--- START ---

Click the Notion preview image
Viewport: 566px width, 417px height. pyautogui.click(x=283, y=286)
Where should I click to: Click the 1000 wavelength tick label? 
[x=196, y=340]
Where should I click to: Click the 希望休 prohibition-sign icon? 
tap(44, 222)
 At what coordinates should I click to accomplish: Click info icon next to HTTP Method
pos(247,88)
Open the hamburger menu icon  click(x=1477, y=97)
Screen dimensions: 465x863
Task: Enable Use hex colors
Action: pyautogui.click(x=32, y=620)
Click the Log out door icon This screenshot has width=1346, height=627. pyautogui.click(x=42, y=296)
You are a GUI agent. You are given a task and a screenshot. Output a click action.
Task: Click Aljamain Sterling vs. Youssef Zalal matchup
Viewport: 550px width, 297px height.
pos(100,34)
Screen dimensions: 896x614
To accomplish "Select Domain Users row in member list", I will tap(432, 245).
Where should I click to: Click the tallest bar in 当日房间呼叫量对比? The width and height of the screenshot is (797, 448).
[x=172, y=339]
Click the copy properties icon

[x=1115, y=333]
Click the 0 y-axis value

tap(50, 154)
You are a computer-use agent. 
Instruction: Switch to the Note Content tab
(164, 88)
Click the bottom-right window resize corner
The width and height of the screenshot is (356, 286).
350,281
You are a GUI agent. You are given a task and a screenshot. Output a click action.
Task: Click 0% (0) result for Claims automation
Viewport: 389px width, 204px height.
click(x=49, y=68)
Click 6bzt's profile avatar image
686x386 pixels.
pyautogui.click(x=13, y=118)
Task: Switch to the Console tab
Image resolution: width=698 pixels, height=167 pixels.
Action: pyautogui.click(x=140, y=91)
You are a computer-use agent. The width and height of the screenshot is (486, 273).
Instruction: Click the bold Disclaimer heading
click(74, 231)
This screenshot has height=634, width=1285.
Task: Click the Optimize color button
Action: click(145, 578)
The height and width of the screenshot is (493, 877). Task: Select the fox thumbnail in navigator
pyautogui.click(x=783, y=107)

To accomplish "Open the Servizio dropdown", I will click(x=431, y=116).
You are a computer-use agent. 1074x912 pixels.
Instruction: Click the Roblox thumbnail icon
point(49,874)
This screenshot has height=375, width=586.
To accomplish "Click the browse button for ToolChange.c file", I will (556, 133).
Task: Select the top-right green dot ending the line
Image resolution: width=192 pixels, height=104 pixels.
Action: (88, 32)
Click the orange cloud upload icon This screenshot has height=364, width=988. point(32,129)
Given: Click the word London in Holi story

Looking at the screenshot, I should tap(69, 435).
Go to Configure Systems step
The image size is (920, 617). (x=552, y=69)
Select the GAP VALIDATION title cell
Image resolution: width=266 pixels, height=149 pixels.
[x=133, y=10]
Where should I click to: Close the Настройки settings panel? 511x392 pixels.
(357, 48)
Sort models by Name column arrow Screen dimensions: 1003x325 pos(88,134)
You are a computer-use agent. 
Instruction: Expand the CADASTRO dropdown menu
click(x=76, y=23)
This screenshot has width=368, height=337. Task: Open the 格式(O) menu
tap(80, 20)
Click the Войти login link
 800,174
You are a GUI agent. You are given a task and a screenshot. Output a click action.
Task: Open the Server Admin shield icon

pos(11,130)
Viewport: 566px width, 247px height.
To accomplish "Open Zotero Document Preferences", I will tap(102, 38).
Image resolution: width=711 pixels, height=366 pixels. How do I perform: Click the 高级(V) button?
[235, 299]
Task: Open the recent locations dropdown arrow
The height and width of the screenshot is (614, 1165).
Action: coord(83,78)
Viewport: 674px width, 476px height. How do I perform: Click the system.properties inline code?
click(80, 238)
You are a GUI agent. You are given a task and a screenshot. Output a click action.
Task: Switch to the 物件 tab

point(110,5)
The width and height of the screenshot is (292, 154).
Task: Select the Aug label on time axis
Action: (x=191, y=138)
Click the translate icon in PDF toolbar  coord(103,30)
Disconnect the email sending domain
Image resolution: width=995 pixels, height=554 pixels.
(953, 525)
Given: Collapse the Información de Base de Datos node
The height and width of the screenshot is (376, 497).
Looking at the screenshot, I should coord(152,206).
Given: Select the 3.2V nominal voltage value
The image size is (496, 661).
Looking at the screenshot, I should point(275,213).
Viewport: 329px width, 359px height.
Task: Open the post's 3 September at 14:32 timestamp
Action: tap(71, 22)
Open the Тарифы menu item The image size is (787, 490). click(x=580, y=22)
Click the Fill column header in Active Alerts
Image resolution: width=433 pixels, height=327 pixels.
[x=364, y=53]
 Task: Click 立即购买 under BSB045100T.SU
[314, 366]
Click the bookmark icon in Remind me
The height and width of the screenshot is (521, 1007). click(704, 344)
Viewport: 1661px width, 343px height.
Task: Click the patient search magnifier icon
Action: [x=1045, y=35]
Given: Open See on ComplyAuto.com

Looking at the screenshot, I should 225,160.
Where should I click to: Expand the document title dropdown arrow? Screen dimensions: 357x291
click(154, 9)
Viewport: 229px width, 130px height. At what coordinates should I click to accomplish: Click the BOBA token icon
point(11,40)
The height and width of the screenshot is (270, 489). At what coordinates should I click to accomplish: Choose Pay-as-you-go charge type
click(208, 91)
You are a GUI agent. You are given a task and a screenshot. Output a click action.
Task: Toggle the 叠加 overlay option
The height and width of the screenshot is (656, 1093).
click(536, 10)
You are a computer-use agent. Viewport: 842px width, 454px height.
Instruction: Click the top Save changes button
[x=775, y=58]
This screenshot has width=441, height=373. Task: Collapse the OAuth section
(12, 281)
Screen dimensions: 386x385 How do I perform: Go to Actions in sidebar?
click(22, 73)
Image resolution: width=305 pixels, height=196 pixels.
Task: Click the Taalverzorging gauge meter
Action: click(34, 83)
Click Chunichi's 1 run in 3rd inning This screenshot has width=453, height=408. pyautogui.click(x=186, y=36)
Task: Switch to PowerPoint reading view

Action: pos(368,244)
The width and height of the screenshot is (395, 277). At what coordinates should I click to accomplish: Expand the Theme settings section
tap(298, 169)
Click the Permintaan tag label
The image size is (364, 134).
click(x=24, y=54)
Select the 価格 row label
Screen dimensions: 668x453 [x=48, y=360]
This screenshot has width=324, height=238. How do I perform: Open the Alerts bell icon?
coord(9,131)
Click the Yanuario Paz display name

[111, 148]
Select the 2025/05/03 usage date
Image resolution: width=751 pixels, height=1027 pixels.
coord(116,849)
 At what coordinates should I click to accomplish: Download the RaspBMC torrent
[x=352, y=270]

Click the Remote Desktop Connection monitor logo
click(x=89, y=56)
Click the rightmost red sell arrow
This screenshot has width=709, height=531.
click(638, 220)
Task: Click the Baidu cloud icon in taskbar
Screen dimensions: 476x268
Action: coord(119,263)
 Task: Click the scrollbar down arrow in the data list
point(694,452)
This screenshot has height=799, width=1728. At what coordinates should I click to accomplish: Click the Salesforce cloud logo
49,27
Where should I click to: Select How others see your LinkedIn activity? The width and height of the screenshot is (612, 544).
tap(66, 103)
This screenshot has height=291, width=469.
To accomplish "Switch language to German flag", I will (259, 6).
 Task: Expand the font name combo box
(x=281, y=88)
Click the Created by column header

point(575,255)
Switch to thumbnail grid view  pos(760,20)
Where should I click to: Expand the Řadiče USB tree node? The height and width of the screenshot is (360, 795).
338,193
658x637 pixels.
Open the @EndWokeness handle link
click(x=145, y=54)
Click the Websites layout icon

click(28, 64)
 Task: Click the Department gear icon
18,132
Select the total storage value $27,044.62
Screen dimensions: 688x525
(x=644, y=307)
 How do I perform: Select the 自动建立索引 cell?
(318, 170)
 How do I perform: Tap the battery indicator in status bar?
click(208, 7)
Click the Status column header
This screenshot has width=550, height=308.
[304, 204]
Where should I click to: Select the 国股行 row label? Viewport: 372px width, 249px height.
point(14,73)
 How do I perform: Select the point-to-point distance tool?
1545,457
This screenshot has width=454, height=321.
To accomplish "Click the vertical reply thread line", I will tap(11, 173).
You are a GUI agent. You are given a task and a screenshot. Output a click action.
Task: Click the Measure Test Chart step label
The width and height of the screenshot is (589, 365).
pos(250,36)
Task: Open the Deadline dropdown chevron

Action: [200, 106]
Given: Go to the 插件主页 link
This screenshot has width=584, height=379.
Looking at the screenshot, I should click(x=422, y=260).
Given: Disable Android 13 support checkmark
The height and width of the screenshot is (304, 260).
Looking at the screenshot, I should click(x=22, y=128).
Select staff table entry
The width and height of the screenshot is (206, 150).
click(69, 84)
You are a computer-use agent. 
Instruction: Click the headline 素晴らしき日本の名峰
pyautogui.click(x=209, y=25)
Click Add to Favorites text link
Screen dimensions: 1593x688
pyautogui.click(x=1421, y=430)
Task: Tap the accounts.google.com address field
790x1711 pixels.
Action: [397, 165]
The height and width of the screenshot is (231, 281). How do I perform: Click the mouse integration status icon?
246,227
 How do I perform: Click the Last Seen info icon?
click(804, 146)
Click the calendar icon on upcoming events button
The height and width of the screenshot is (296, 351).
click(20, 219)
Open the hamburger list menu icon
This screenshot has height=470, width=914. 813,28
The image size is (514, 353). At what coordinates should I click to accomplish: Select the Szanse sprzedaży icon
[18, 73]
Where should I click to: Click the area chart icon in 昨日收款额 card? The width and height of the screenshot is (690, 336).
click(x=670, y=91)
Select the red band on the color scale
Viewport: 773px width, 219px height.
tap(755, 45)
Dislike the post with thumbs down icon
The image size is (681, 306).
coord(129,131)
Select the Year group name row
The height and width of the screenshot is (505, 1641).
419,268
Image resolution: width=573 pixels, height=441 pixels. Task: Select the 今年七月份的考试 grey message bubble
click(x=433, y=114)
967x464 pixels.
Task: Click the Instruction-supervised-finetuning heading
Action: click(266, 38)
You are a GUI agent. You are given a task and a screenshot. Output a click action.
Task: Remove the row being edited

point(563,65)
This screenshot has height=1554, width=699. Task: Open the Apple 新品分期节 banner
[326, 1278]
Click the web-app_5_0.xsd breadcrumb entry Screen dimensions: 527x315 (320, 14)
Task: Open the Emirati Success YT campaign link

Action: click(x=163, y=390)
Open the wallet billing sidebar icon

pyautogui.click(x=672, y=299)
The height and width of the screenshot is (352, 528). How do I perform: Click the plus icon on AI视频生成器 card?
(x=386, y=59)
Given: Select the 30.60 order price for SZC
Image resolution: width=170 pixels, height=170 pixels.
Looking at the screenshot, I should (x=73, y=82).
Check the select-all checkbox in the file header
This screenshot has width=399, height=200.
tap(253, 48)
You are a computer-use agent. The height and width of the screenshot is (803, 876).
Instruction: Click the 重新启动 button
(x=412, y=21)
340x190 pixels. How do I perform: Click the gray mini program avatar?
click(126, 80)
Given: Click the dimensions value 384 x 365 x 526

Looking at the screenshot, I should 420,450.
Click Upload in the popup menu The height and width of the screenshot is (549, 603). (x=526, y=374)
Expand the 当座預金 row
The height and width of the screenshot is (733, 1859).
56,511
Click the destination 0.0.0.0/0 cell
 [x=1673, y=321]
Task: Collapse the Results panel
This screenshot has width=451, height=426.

--- END ---

__About this task__: All lines from the one with "340x190 pixels. How" through the final line above are to be quoted exactly; quote no other line.

__Exercise output__:
340x190 pixels. How do I perform: Click the gray mini program avatar?
click(126, 80)
Given: Click the dimensions value 384 x 365 x 526

Looking at the screenshot, I should 420,450.
Click Upload in the popup menu The height and width of the screenshot is (549, 603). (x=526, y=374)
Expand the 当座預金 row
The height and width of the screenshot is (733, 1859).
56,511
Click the destination 0.0.0.0/0 cell
 [x=1673, y=321]
Task: Collapse the Results panel
This screenshot has width=451, height=426.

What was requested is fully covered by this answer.